Every record should be written out exactly, please.

Records for processing below:

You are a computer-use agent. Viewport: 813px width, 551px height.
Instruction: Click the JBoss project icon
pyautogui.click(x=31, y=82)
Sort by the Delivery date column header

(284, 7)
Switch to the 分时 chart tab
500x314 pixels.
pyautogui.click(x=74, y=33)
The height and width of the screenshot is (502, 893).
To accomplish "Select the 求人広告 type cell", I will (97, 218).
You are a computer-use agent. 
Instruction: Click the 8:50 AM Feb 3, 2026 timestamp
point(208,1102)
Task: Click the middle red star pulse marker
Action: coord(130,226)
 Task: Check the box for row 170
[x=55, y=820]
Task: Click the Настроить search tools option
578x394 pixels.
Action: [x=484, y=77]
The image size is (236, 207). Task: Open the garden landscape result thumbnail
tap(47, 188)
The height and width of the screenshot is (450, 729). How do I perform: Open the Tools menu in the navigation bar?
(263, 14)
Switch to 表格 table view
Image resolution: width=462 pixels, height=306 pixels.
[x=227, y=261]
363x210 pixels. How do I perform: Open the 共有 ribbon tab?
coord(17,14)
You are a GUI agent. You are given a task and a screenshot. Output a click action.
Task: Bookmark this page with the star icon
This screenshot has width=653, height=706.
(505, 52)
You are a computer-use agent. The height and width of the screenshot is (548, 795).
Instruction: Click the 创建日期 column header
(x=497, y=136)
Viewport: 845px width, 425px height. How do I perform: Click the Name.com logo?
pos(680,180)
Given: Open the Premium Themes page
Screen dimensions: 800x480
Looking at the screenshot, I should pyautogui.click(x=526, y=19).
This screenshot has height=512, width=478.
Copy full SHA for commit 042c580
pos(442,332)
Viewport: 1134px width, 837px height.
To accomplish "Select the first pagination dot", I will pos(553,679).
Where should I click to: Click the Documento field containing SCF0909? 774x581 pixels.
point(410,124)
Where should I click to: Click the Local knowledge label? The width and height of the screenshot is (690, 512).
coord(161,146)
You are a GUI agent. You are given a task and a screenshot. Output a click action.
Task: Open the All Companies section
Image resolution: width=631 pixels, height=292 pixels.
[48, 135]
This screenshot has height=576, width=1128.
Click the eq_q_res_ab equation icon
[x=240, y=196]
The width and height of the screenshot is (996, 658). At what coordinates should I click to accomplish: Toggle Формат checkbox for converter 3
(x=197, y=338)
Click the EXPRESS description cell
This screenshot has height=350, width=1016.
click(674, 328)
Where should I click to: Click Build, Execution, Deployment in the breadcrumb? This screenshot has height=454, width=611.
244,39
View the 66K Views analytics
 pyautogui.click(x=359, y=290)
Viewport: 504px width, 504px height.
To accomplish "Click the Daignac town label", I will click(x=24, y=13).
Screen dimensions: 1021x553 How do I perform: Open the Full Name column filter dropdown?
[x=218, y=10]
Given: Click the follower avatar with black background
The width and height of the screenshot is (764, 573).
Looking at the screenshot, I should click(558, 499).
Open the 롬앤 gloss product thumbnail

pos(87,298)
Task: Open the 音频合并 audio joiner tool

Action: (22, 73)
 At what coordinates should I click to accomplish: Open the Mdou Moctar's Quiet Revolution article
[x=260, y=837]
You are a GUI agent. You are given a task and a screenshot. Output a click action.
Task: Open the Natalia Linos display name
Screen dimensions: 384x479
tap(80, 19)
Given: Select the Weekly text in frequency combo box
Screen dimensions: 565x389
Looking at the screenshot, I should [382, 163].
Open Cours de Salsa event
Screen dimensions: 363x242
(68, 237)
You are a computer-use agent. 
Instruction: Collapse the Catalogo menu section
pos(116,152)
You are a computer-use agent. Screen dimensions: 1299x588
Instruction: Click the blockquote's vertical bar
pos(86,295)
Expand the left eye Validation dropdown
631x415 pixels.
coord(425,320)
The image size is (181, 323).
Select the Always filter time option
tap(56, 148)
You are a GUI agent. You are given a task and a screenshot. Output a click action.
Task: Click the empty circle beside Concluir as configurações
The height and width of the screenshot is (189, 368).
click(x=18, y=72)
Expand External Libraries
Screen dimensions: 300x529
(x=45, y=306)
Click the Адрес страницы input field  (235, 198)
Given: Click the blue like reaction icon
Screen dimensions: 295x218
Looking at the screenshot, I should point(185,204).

End of Records for processing.

## Response area
You are a computer-use agent. Viewport: 813px width, 551px height.
Instruction: Click the JBoss project icon
pyautogui.click(x=31, y=82)
Sort by the Delivery date column header

(284, 7)
Switch to the 分时 chart tab
500x314 pixels.
pyautogui.click(x=74, y=33)
The height and width of the screenshot is (502, 893).
To accomplish "Select the 求人広告 type cell", I will (97, 218).
You are a computer-use agent. 
Instruction: Click the 8:50 AM Feb 3, 2026 timestamp
point(208,1102)
Task: Click the middle red star pulse marker
Action: coord(130,226)
 Task: Check the box for row 170
[x=55, y=820]
Task: Click the Настроить search tools option
578x394 pixels.
Action: [x=484, y=77]
The image size is (236, 207). Task: Open the garden landscape result thumbnail
tap(47, 188)
The height and width of the screenshot is (450, 729). How do I perform: Open the Tools menu in the navigation bar?
(263, 14)
Switch to 表格 table view
Image resolution: width=462 pixels, height=306 pixels.
[x=227, y=261]
363x210 pixels. How do I perform: Open the 共有 ribbon tab?
coord(17,14)
You are a GUI agent. You are given a task and a screenshot. Output a click action.
Task: Bookmark this page with the star icon
This screenshot has width=653, height=706.
(505, 52)
You are a computer-use agent. The height and width of the screenshot is (548, 795).
Instruction: Click the 创建日期 column header
(x=497, y=136)
Viewport: 845px width, 425px height. How do I perform: Click the Name.com logo?
pos(680,180)
Given: Open the Premium Themes page
Screen dimensions: 800x480
Looking at the screenshot, I should pyautogui.click(x=526, y=19).
This screenshot has height=512, width=478.
Copy full SHA for commit 042c580
pos(442,332)
Viewport: 1134px width, 837px height.
To accomplish "Select the first pagination dot", I will pos(553,679).
Where should I click to: Click the Documento field containing SCF0909? 774x581 pixels.
point(410,124)
Where should I click to: Click the Local knowledge label? The width and height of the screenshot is (690, 512).
coord(161,146)
You are a GUI agent. You are given a task and a screenshot. Output a click action.
Task: Open the All Companies section
Image resolution: width=631 pixels, height=292 pixels.
[48, 135]
This screenshot has height=576, width=1128.
Click the eq_q_res_ab equation icon
[x=240, y=196]
The width and height of the screenshot is (996, 658). At what coordinates should I click to accomplish: Toggle Формат checkbox for converter 3
(x=197, y=338)
Click the EXPRESS description cell
This screenshot has height=350, width=1016.
click(674, 328)
Where should I click to: Click Build, Execution, Deployment in the breadcrumb? This screenshot has height=454, width=611.
244,39
View the 66K Views analytics
 pyautogui.click(x=359, y=290)
Viewport: 504px width, 504px height.
To accomplish "Click the Daignac town label", I will click(x=24, y=13).
Screen dimensions: 1021x553 How do I perform: Open the Full Name column filter dropdown?
[x=218, y=10]
Given: Click the follower avatar with black background
The width and height of the screenshot is (764, 573).
Looking at the screenshot, I should click(558, 499).
Open the 롬앤 gloss product thumbnail

pos(87,298)
Task: Open the 音频合并 audio joiner tool

Action: (22, 73)
 At what coordinates should I click to accomplish: Open the Mdou Moctar's Quiet Revolution article
[x=260, y=837]
You are a GUI agent. You are given a task and a screenshot. Output a click action.
Task: Open the Natalia Linos display name
Screen dimensions: 384x479
tap(80, 19)
Given: Select the Weekly text in frequency combo box
Screen dimensions: 565x389
Looking at the screenshot, I should [382, 163].
Open Cours de Salsa event
Screen dimensions: 363x242
(68, 237)
You are a computer-use agent. 
Instruction: Collapse the Catalogo menu section
pos(116,152)
You are a computer-use agent. Screen dimensions: 1299x588
Instruction: Click the blockquote's vertical bar
pos(86,295)
Expand the left eye Validation dropdown
631x415 pixels.
coord(425,320)
The image size is (181, 323).
Select the Always filter time option
tap(56, 148)
You are a GUI agent. You are given a task and a screenshot. Output a click action.
Task: Click the empty circle beside Concluir as configurações
The height and width of the screenshot is (189, 368).
click(x=18, y=72)
Expand External Libraries
Screen dimensions: 300x529
(x=45, y=306)
Click the Адрес страницы input field  (235, 198)
Given: Click the blue like reaction icon
Screen dimensions: 295x218
Looking at the screenshot, I should point(185,204).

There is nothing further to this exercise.